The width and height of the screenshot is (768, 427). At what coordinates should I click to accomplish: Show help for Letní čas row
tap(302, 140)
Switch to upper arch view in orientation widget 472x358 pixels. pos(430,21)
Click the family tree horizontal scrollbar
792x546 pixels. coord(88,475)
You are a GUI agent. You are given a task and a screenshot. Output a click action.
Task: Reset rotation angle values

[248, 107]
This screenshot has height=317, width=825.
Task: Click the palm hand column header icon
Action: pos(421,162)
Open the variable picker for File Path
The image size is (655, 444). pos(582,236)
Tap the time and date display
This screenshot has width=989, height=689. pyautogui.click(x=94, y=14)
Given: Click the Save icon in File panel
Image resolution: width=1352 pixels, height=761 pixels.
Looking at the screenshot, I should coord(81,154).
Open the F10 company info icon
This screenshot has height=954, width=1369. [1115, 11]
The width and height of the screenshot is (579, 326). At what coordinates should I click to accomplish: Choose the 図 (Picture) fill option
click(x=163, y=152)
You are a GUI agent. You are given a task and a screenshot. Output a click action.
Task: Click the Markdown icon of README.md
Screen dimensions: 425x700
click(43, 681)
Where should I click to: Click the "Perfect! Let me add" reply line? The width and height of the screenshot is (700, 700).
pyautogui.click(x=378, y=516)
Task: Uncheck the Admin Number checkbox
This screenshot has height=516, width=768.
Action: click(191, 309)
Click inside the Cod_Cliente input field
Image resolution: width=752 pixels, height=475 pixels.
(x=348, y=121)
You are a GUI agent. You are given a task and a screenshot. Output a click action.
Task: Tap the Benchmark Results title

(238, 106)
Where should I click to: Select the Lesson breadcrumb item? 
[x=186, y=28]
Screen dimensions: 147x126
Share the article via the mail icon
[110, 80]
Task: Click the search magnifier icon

▶ **Your goal**: Copy every line of the records, leaving nothing out.

▶ **Output of the exercise**:
The width and height of the screenshot is (768, 427). At what coordinates should I click to accomplish: Show help for Letní čas row
tap(302, 140)
Switch to upper arch view in orientation widget 472x358 pixels. pos(430,21)
Click the family tree horizontal scrollbar
792x546 pixels. coord(88,475)
You are a GUI agent. You are given a task and a screenshot. Output a click action.
Task: Reset rotation angle values

[248, 107]
This screenshot has height=317, width=825.
Task: Click the palm hand column header icon
Action: pos(421,162)
Open the variable picker for File Path
The image size is (655, 444). pos(582,236)
Tap the time and date display
This screenshot has width=989, height=689. pyautogui.click(x=94, y=14)
Given: Click the Save icon in File panel
Image resolution: width=1352 pixels, height=761 pixels.
Looking at the screenshot, I should coord(81,154).
Open the F10 company info icon
This screenshot has height=954, width=1369. [1115, 11]
The width and height of the screenshot is (579, 326). At what coordinates should I click to accomplish: Choose the 図 (Picture) fill option
click(x=163, y=152)
You are a GUI agent. You are given a task and a screenshot. Output a click action.
Task: Click the Markdown icon of README.md
Screen dimensions: 425x700
click(43, 681)
Where should I click to: Click the "Perfect! Let me add" reply line? The width and height of the screenshot is (700, 700).
pyautogui.click(x=378, y=516)
Task: Uncheck the Admin Number checkbox
This screenshot has height=516, width=768.
Action: click(191, 309)
Click inside the Cod_Cliente input field
Image resolution: width=752 pixels, height=475 pixels.
(x=348, y=121)
You are a GUI agent. You are given a task and a screenshot. Output a click action.
Task: Tap the Benchmark Results title

(238, 106)
Where should I click to: Select the Lesson breadcrumb item? 
[x=186, y=28]
Screen dimensions: 147x126
Share the article via the mail icon
[110, 80]
Task: Click the search magnifier icon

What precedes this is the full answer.